CNS Region‐Specific Microglial Activation Following Intermittent Hypoxia: Role of Endogenous Ligands and TLR4

Abstract

Intermittent Hypoxia (IH), a hallmark of sleep apnea, causes severe neurologic deficits. Inflammation underlies much IH‐induced neuropathology, including cortical/hippocampal neuronal apoptosis and obliteration of phrenic long‐term facilitation, a form of spinal respiratory motor plasticity. We tested the idea that microglial responses to IH differ by CNS region and that the presence of soluble, IH‐induced toll‐like receptor 4 (TLR4) ligands play a role. Animals were treated with 8–12hrs of IH or normoxia for 1–14 days.
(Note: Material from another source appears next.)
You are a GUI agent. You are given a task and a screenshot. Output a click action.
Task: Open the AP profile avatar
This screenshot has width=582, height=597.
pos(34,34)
Various CNS regions were harvested, dissociated, and pelleted for immunomagnetic isolation of microglia. Soluble IH‐induced factors remained in the sample supernatants. Microglial activation was assessed by flow cytometry and/or qRT‐PCR and was found to differ by CNS region. To investigate the mechanism whereby IH activates microglia, we treated microglial cultures with CNS supernatants. The soluble factors from IH‐treated animals induced activation of cultured microglia, pro‐inflammatory effects that were absent in microglia with nonfunctional TLR4. These data suggest that endogenous molecule(s) released during IH may signal through TLR4 to promote microglial activation and neuroinflammation in vivo. This is the first study to demonstrate regional differences in microglial inflammatory responses to IH, and to investigate their mechanistic underpinnings.